Dimas berjalan ke arah meja resepsionis. Setelah selesai dengan urusan check in, Dimas kemudian mengikuti pelayan menuju kamarnya.

"Mari Tuan, saya bawakan barang anda." ucap seorang pelayan laki-laki.

Dimas lalu menyerahkan kopernya, lalu berjalan menuju lift.

Kamar Dimas berada di lantai paling atas, kamar tipe presidential suite room.

Pintu lift terbuka, Dimas lalu menyodorkan uang tips pada pelayan itu.

Saat masuk ke kamar kaki Dimas mulai terasa kaku. Berharap dengan tidur siang sebentar bisa membuatnya segar kembali. Dimas menjatuhkan diri diatas ranjang dan tertidur.

Cukup lama Dimas tertidur, hingga saat dia membuka mata, kamar menjadi begitu gelap.

Aku pasti tidur berjam-jam. Sudah jam berapa ini? gumam Dimas

Dimas lantas melirik jam yang ada dipergelangan tangannya itu. Ketika hendak bangun, kakinya tidak bisa diajak bekerjasama.

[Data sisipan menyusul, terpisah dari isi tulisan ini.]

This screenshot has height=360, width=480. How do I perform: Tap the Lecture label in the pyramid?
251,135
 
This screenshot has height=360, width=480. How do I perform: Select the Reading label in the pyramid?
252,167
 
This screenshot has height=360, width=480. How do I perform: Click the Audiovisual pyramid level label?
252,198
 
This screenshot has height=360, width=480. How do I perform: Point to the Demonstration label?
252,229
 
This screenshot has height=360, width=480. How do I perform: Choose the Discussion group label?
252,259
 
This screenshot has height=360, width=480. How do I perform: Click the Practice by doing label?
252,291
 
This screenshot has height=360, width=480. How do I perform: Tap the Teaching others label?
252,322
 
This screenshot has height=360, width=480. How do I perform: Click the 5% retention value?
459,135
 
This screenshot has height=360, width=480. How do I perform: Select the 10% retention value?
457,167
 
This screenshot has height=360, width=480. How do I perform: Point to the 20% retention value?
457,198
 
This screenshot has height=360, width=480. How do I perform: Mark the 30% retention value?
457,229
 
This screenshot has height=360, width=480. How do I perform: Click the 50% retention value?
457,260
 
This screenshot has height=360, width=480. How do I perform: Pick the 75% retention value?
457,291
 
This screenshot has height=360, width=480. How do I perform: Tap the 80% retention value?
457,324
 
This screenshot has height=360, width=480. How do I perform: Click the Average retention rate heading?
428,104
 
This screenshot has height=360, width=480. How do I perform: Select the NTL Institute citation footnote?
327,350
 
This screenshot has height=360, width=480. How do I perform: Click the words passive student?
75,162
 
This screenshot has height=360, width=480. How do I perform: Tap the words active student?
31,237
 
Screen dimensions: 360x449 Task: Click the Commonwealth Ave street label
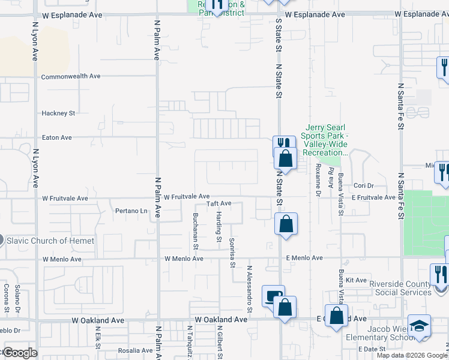pos(70,77)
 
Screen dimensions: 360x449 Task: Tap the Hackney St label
pos(58,113)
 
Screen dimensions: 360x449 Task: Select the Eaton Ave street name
pos(56,137)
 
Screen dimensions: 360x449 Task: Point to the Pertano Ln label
pos(131,211)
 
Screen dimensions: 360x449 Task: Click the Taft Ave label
pos(219,204)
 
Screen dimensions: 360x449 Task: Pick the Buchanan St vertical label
pos(196,227)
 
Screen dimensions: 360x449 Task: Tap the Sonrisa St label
pos(232,251)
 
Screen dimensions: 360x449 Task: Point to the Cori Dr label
pos(364,186)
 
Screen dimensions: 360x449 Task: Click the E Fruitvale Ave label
pos(373,197)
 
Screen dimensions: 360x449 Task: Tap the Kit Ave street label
pos(360,280)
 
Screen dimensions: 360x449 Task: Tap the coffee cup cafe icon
pos(273,296)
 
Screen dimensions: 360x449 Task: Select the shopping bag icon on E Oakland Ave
pos(337,316)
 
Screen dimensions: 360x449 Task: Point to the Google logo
pos(20,353)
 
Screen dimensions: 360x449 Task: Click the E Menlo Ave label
pos(304,258)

Apa yang salah dengan diriku? Apa mungkin aku terkena flu atau demam?

Dimas sebenarnya tidak punya waktu untuk sakit disaat seperti ini. Dimas harus menyelesaikan pekerjaannya. Dan berjanji pada dirinya sendiri untuk berlibur selama sebulan.

Dengan perlahan Dimas mencoba untuk mengatur posisinya agar bisa duduk, kemudian mengangkat gagang telepon dan menaruh ditelinga nya, dan menelepon dokter di rumah sakit XXX.

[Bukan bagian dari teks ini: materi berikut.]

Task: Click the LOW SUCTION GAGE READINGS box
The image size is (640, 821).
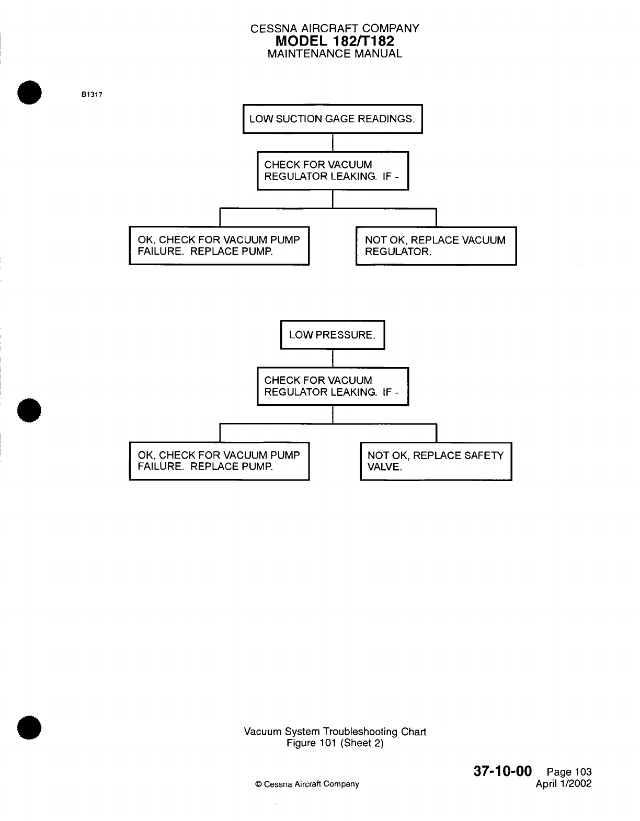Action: (x=333, y=119)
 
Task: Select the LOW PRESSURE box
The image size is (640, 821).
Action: (x=333, y=335)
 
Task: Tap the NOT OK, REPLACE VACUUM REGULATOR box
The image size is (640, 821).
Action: (x=436, y=246)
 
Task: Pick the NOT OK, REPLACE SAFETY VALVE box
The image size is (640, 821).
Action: (x=436, y=461)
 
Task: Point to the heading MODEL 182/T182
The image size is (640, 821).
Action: (x=335, y=41)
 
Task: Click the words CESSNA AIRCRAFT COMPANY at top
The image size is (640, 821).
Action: (x=335, y=29)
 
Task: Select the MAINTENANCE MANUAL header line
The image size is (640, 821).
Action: (x=335, y=54)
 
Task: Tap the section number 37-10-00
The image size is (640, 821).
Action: (x=502, y=771)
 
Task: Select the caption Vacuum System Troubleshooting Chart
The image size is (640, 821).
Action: (x=335, y=732)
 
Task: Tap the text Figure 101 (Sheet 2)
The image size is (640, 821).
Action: (x=335, y=743)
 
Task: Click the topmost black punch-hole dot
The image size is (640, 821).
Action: (x=30, y=94)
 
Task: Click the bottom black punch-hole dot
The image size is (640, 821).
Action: (x=30, y=727)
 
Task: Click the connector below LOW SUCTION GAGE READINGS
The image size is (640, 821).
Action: (x=333, y=142)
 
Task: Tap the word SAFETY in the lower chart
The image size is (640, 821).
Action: (x=484, y=455)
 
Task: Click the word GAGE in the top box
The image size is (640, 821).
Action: (x=339, y=119)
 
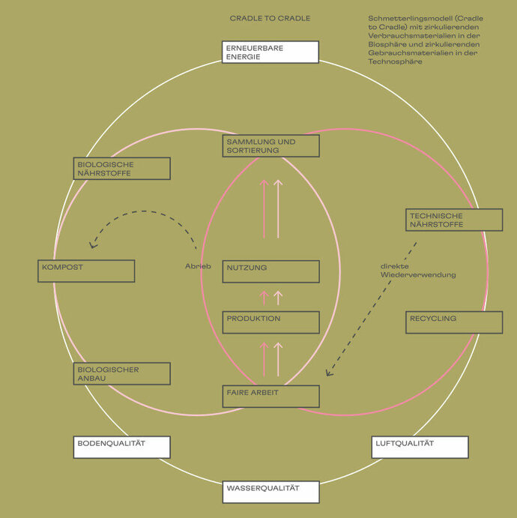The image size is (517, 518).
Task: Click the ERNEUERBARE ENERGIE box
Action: [270, 52]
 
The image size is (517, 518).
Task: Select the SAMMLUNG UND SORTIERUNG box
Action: [270, 146]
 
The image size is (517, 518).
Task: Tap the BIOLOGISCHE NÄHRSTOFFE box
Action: [122, 169]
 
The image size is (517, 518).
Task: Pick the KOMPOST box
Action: [86, 271]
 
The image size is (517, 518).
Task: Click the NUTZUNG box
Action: [270, 271]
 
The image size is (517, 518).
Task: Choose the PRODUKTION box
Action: [270, 322]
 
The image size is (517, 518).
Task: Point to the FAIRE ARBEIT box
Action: [270, 396]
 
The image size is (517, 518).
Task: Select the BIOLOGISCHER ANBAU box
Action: [122, 373]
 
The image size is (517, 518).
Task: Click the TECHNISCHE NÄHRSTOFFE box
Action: [454, 220]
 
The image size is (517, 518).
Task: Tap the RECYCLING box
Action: [454, 322]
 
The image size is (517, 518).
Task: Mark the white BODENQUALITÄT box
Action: [122, 447]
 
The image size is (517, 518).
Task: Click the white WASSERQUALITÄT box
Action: [270, 492]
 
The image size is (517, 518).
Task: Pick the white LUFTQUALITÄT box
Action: [420, 447]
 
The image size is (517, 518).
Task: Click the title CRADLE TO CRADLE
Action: [270, 18]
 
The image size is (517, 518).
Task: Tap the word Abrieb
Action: [199, 266]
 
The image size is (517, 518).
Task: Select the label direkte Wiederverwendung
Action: [417, 271]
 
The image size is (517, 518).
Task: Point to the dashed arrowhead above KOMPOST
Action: [92, 244]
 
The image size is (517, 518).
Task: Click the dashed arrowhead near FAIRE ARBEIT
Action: [329, 372]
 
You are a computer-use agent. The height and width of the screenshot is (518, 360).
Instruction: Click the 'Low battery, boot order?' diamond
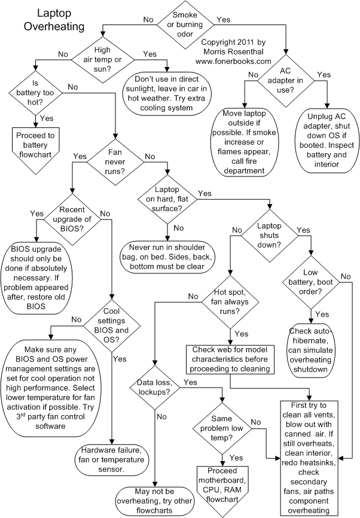pyautogui.click(x=310, y=284)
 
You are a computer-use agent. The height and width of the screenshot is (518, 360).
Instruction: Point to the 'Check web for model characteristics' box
pyautogui.click(x=230, y=358)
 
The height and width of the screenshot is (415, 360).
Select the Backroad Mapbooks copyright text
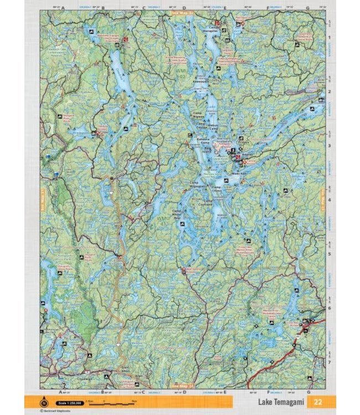58,411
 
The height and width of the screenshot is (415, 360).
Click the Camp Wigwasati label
198,183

Ketika Bayu Anggara menjawab, Dimas dengan cepat menjelaskan bahwa ia merasakan kaku dan begitu lemahnya pundak dan otot kakinya.

“Coba kau ingat-ingat Dim, apa kau merasakan sensasi terbakar di telapak kakimu?”

“Ya, mulai dari tadi pagi. Kenapa?” tanya Dimas.

“Itu mungkin gejala awalnya. Apakah kau merasa sulit untuk bernafas?”

“Tidak.”

“Apakah kau merasa sulit untuk menelan?”

“Tidak.”

“Apakah kau memperhatikan atau apapun itu tentang bagaimana rasa makananmu?”

“Aku tidak sarapan. Yang aku ingat semalam makan malam ku terasa aneh.” Dimas mencari kata yang tepat untuk menjelaskan. “ Seperti logam.”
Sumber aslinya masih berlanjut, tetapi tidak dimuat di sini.